QUESTIONS ->
1) In the birthday post, which two museums were visited during the New York City weekend?
2) List every book title that the birthday post gives for the planned vacation reads.

EXCERPTED PASSAGE ->
_ _ _ _ _ _ _

All joking aside, I had a lovely birthday.  The Frenchman surprised me with a weekend in New York City where we hit both the Metropolitan Museum of Art and the Museum of Modern Art.

A vision of beauty..

The best hot dogs on earth. I don’t need a grill–just a tin of dirty hot dog water to cook those links!

I love this portrait of Tallyrand. Did you know that Napoleon called Tallyrand “Shit in silk stockings”?  Well, he was!

These days I’m finding Asian art wonderfully calming!

Warhol’s Campbell’s Soup cans was almost classical art compared to…

…this. A melange of stuffed animals. Although I don’t really consider it great art, it was fun to look at!

Then he surprised me with a longer stay in France this summer.  Getting the time off from work for that visit has been a fiasco but I am here to tell you that I will be enjoying my time.

The books are at the ready.

My vacation reads: The book on Nick Drake is the one I am really wanting to read. He’s my favorite folk/British/singer.  His ending was tragic and heartbreaking but I strongly listening to his music. It’s beautiful. I despised The Scarlet Letter but Hawthorne’s House of Seven Gables seems interesting.  Alexander Dumas is my favorite author so I’m looking forward to The Black Tulip.  I’m still sad about Richard Lewis so I’ll be sinking my eyes into his book.  After the Romanovs and I Was Anastasia will sate my thirst for the Romanov family and The Wife is by one of my favorite author’s daughter.

_ _ _ _ _ _ _

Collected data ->
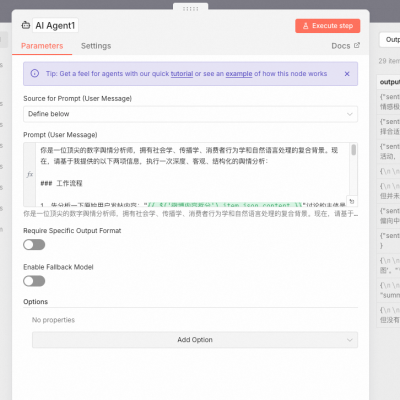Turn on Enable Fallback Model switch
The image size is (400, 400).
click(34, 281)
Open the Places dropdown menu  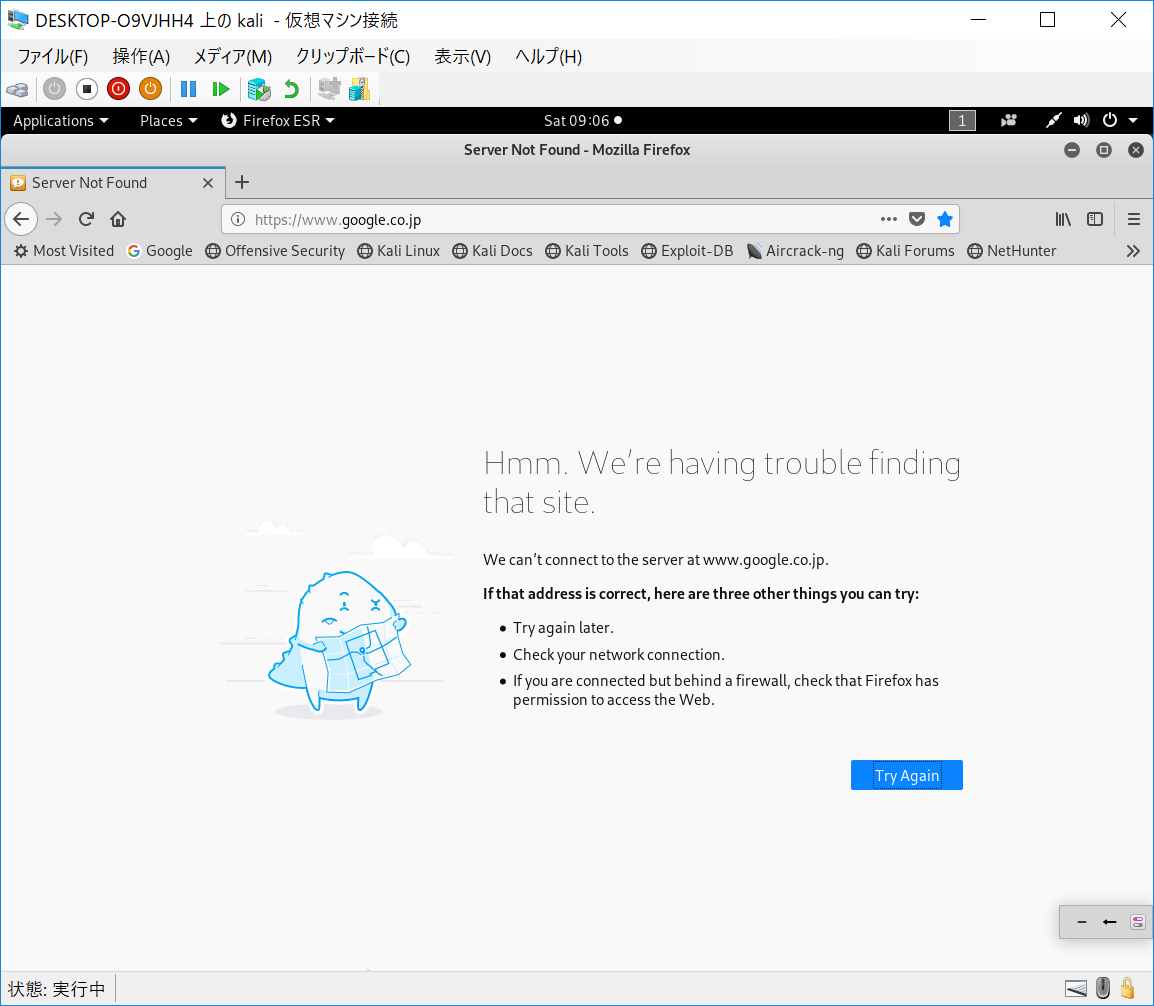(x=168, y=121)
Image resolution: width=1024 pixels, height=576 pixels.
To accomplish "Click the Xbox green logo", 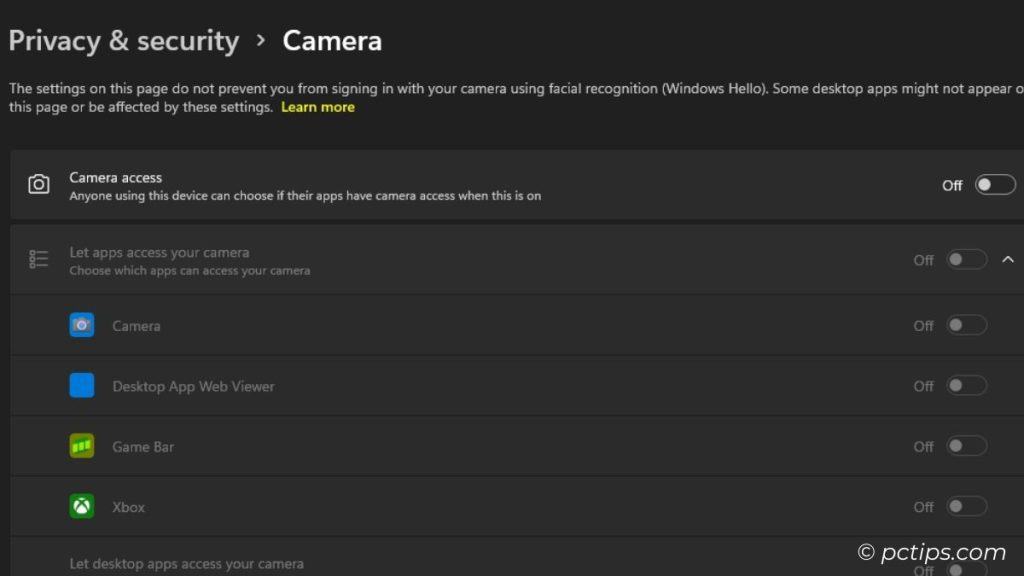I will (82, 507).
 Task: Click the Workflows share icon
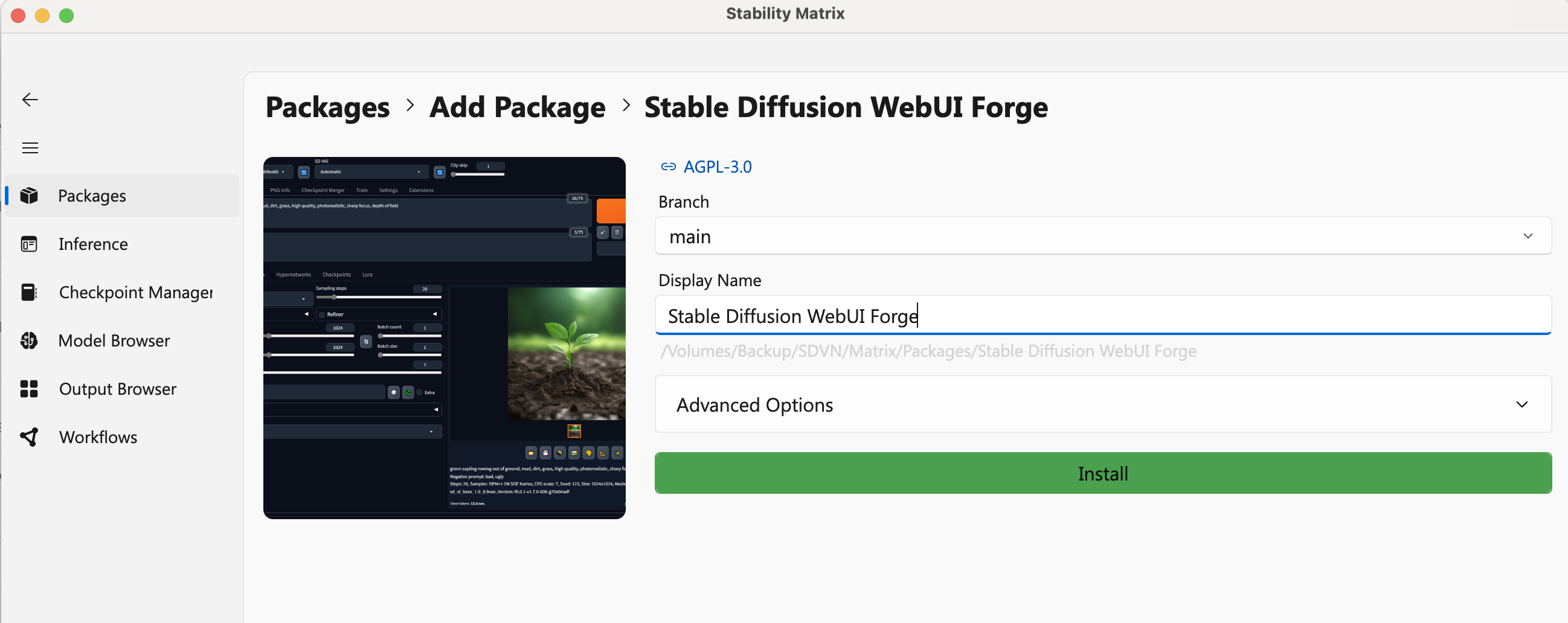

_ _ _ _ _ _ _

SOLUTIONS IN ORDER ->
1) The Metropolitan Museum of Art and the Museum of Modern Art.

2) House of Seven Gables, The Black Tulip, After the Romanovs, I Was Anastasia, The Wife